Currently my research focusses on liver fluke (Opisthorchis viverrini), a neglected carcinogenic parasite which affects millions of people across South East Asia. Ongoing efforts to control liver fluke, which is contracted from eating raw fish, have involved health education and case treatment. However it is uncertain if these efforts are sufficient to eliminate the parasite. This project will apply modern statistical methods to diagnostic data collected in Thailand and Laos to improve our understanding of treatment efficacy and re-infection rates. Parasites in different locations will be sequenced to generate whole-genomes, which provides insight into how infected fish move between regions and whether cats and dogs harbour the same liver flukes as humans. These findings will be incorporated into a model which can be used by policy makers to test the impact of disease control measures, including large scale treatment with a deworming drug. Key partners for this work are Khon Kaen University in Thailand, the Wellcome Sanger Institute, and Professor Deidre Hollingsworth at the BDI.

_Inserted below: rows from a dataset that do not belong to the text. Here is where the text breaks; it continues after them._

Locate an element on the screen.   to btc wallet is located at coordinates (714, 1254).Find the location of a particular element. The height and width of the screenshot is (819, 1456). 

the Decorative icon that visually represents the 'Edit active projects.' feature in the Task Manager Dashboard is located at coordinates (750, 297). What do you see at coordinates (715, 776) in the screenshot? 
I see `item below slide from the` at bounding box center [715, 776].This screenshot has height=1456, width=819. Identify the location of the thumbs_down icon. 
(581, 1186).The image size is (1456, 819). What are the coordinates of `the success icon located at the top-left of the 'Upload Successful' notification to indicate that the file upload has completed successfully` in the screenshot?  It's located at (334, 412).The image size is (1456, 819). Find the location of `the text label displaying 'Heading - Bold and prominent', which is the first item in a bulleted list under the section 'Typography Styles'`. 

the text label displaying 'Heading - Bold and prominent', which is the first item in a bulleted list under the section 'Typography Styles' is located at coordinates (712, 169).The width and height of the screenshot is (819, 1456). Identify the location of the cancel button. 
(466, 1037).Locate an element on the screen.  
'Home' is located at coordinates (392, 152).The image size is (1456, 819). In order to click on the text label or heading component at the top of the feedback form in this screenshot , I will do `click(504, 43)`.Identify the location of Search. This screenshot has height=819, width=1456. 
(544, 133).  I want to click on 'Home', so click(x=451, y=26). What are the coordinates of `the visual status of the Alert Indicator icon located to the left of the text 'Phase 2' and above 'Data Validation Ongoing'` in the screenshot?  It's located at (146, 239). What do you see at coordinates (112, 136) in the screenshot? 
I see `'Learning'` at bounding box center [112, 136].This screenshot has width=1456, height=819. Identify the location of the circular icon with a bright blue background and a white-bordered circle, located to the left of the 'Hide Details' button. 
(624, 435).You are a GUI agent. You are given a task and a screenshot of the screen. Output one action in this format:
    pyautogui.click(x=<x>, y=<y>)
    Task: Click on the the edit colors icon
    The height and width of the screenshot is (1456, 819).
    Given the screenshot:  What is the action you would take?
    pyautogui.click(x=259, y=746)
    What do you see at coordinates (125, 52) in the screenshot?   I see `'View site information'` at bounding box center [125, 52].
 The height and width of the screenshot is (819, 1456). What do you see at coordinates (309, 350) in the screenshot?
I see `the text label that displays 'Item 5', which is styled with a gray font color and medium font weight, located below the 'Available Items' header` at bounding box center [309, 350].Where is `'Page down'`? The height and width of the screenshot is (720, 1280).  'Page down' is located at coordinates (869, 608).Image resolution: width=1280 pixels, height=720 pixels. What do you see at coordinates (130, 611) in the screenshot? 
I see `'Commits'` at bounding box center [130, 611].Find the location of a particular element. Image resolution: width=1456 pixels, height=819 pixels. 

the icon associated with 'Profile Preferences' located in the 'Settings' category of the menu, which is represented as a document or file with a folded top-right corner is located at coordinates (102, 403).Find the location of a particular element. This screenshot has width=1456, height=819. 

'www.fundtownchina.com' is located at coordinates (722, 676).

Previously I worked at the Mahidol-Oxford Tropical Medicine Research Unit (MORU) in Thailand, with a focus on the transmission of antibiotic-resistant bacteria in hospital setting. In 2017 I was based in the Central African Republic as a field epidemiologist for the humanitarian organisation Médecins Sans Frontières. My PhD was awarded by Imperial College London, which investigated whether drug resistance was emerging in blood flukes (Schistosoma mansoni). I also hold degrees from the University of Cambridge and the London School of Hygiene and Tropical Medicine.